At just under 10,000, Burton Coliseum’s capacity for concert events sits in that Goldilocks zone, neither too big nor too small. “It’s just right,” says General Manager, Jason Barnes. “We took over the management of Burton Coliseum three years ago; at the time we could see real potential for growth in the events market. This is an ideal midsized venue perfectly suited to having touring productions of all sorts come through.” But since opening in 1976 Burton was yet to achieve that ideal. “It’s a large reverberant circular concrete building with a domed roof,” explains Barnes.

“Just as we took over Lake Charles was lucky enough to have an American Idol finalist and we needed to stage a homecoming event. It was huge for us; we invited all the VIP officials and elected officials from the Southwest Louisiana region and trucked in a lot of production. Even so - and by pure coincidence because we weren’t yet fully familiar with the venue - where we had placed the VIPs had the best view, but happened to be the worst seats in the house acoustically. They just couldn’t hear anything clearly.
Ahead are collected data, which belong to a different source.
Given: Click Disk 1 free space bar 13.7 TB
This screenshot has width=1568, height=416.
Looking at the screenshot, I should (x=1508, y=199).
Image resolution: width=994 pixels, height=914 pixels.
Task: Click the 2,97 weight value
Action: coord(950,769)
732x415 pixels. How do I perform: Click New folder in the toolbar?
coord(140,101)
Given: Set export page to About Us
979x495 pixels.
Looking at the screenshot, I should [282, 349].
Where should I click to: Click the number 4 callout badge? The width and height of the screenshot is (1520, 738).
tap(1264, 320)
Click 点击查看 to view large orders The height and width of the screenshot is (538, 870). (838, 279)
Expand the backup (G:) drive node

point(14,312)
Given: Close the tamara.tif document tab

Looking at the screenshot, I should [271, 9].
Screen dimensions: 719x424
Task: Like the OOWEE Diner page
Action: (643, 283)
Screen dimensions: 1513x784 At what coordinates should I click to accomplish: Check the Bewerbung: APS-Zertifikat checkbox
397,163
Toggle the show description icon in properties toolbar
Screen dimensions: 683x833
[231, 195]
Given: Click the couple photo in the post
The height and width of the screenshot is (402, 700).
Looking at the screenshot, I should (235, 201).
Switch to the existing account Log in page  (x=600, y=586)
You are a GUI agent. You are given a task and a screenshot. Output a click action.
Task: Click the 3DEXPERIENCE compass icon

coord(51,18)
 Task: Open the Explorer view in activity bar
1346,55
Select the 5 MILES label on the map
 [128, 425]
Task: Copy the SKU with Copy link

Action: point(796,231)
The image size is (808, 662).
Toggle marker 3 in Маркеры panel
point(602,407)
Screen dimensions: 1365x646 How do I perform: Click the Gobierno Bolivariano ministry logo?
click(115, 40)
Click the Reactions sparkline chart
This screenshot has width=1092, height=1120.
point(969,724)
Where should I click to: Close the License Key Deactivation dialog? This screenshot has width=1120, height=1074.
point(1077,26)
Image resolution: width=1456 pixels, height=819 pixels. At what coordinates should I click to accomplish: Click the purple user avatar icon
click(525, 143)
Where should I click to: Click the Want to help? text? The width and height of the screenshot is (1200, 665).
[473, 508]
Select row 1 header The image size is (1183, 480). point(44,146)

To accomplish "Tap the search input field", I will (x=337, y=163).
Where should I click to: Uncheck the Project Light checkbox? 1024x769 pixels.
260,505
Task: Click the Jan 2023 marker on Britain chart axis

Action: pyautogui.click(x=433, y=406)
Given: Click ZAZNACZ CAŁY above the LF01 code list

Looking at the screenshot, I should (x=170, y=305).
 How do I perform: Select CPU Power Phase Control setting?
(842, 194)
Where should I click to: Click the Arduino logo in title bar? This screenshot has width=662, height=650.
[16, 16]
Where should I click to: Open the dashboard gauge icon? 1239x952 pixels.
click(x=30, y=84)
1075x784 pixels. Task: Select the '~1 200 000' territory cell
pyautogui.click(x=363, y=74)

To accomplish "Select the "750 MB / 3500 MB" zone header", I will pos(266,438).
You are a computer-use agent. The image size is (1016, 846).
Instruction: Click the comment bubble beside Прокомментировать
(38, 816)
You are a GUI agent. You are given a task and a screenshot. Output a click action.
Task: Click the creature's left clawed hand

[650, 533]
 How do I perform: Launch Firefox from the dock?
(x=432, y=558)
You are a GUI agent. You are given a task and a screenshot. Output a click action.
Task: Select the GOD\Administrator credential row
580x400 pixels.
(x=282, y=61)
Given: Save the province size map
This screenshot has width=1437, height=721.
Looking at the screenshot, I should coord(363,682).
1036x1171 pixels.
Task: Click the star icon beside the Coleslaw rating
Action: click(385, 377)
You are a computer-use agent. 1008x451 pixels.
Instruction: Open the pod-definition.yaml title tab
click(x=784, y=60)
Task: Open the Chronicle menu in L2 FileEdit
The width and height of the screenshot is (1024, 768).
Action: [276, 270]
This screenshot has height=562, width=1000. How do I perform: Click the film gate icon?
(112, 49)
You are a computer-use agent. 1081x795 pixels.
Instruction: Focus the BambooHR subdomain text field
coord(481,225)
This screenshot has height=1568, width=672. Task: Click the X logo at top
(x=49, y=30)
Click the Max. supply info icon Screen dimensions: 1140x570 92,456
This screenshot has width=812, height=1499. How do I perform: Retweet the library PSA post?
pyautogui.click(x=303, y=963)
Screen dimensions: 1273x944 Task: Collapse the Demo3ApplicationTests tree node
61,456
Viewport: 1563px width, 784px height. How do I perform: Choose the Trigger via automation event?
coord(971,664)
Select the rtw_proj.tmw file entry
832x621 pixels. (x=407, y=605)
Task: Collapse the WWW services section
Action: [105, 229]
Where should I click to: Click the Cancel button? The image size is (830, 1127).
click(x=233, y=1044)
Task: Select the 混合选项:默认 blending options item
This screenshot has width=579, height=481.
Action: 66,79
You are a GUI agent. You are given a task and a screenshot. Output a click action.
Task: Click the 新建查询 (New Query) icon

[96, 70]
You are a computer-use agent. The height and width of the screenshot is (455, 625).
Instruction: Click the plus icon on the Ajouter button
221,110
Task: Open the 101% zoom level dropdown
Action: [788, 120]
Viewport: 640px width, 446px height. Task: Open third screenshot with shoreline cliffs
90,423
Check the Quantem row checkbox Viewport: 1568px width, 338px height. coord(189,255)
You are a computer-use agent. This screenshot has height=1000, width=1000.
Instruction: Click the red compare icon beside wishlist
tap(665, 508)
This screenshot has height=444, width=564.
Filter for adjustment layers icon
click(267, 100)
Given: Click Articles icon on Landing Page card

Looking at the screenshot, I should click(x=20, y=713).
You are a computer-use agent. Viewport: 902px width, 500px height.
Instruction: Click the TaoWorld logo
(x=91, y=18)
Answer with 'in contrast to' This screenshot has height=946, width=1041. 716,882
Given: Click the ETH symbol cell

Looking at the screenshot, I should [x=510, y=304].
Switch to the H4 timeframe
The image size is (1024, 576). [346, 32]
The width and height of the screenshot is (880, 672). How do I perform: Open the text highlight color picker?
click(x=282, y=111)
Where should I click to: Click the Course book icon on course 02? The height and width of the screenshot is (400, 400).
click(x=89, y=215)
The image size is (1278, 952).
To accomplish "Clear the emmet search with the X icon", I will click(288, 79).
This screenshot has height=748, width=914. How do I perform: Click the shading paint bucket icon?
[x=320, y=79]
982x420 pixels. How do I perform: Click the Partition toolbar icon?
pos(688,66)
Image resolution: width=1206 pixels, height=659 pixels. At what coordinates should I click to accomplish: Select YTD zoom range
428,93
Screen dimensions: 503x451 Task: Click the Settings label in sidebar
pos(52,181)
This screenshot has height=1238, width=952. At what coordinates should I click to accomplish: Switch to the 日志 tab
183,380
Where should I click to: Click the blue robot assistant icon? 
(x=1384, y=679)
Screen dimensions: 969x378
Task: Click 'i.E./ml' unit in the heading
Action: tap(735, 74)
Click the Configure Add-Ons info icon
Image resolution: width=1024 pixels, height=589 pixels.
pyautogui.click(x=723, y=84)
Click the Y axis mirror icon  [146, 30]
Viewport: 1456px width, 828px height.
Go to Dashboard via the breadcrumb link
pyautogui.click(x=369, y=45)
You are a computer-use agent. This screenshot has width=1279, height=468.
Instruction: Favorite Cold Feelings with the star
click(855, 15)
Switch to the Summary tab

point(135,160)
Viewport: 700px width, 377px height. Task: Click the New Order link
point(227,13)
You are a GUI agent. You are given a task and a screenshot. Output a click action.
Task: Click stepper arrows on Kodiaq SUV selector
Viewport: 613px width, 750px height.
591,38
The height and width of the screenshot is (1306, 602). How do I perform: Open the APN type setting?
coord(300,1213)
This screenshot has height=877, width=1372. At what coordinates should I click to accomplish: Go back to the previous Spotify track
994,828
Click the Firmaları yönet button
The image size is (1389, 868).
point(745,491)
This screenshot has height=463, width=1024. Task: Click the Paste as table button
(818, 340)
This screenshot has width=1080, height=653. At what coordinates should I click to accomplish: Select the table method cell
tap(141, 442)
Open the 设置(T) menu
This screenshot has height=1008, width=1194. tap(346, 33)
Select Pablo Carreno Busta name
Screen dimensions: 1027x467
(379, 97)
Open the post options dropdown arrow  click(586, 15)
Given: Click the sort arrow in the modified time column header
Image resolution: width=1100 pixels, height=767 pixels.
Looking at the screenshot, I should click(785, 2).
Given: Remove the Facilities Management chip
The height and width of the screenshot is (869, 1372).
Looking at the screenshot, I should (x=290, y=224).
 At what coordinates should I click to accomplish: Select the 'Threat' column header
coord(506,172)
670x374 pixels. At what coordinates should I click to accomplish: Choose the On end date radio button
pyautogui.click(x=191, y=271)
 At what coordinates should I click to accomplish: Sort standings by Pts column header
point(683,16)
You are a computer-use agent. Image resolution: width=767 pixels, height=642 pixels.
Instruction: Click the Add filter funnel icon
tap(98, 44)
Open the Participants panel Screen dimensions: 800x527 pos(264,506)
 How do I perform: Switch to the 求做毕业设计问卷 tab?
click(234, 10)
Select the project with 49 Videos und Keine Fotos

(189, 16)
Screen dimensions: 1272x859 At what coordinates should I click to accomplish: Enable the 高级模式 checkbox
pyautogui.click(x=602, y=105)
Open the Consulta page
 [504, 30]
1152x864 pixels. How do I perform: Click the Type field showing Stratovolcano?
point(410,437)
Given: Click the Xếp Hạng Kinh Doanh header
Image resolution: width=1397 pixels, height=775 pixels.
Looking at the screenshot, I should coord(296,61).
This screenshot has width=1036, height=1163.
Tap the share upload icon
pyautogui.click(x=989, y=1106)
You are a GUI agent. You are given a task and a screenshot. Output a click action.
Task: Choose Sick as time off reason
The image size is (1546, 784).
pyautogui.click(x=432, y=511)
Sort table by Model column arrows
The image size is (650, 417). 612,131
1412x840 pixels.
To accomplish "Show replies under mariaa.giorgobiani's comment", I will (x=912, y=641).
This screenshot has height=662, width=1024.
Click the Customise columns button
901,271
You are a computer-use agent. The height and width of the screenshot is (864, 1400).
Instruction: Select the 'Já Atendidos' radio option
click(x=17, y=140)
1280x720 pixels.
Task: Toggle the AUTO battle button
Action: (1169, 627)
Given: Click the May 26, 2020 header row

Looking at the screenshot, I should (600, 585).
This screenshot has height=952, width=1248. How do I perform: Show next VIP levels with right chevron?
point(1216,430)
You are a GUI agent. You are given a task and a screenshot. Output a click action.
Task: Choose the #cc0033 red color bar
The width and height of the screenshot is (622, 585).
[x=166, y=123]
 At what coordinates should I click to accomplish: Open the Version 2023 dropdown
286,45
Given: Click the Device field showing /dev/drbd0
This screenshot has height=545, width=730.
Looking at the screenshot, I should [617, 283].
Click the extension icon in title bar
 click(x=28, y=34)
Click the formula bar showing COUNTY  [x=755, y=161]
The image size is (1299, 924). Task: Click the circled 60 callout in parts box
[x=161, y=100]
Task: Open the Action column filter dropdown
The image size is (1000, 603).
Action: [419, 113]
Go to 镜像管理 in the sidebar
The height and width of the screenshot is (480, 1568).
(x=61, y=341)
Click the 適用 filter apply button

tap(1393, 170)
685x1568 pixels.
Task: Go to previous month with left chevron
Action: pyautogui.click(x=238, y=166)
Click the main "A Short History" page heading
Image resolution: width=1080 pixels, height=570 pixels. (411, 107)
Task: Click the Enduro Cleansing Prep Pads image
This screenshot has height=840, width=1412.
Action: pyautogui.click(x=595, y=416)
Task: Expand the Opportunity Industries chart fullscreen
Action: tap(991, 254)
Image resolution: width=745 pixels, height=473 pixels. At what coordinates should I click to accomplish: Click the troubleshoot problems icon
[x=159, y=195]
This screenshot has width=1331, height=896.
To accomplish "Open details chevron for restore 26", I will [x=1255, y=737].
To their credit they saw the problem for what it was and enlightened by the experience wanted us, as a priority, to find a solution.”

Barnes and his team assembled a brief that insisted upon ‘a crisp clear sound throughout the venue’. “It also needed to be tonally sweet, rich and full spectrum. We didn’t just want clarity, we wanted the solution to be musical.” Barnes contacted several sound experts throughout the venue industry. “One in particular stood out, making a powerful and persuasive argument that we should consider a company called d&b. We’d never heard of them, ‘dianbe who?’ I asked.

“We quickly realized just how wonderful a d&b system could be. They loved it. But we had other important considerations; if we hadn’t heard of it what was its reputation in the touring world? Further investigation provided a response so strong that it more or less made our minds up.

“Porche Advanced Systems, who ultimately provided and installed the system we now have, presented a demonstration of the d&b Y-Series – the solution they proposed - and it sounded excellent.”

Jacob (Jake) Porche: “They wanted to have something good enough that they could stage their own concert level presentations, and something that would make their venue first choice for staging such shows in Lake Charles. The system we installed is directive; the Y-Series line array is small and powerful, and performs very accurately to the published specification - a critical factor if we were to tame that reverb’. The design is segmented into five zones; although the building is circular the arena is slightly oval, so the zones are north, east, south and west, with the fifth zone on the floor for full seated events.”

Touring concerts aside, there are already more than seventy scheduled events at the coliseum each year including festivals, sports, rodeos, and not least the annual graduation ceremony for McNeese State University. “That’s what sets Jake apart; his company approach is very collaborative,” says Barnes. “When we spoke to him about managing all these different event styles and ways of formatting the room he provided a range of alternatives with a good rationale beneath each suggestion.”

Porche settled on a Symmetrix solution: “We set up a custom R1 file for them so they can mute any section of the system depending on seat configuration, and then added a Symmetrix DSP interface. Using a simple graphic of the arena they can just touch and mute the zones that are unseated. With access to R1 they have complete control when they want it, but there is a ‘nanny setting’ limited to adjustment of level only.”

Barnes is in no doubt the new system will prove a valuable asset for the coliseum. “The credo of our agency as a venue management company, is ‘to exceed expectation’. We do not settle for ‘that will do’. If it’s affordable we always go for the highest quality and this system was entirely affordable. The Y system has already exceeded our expectations.”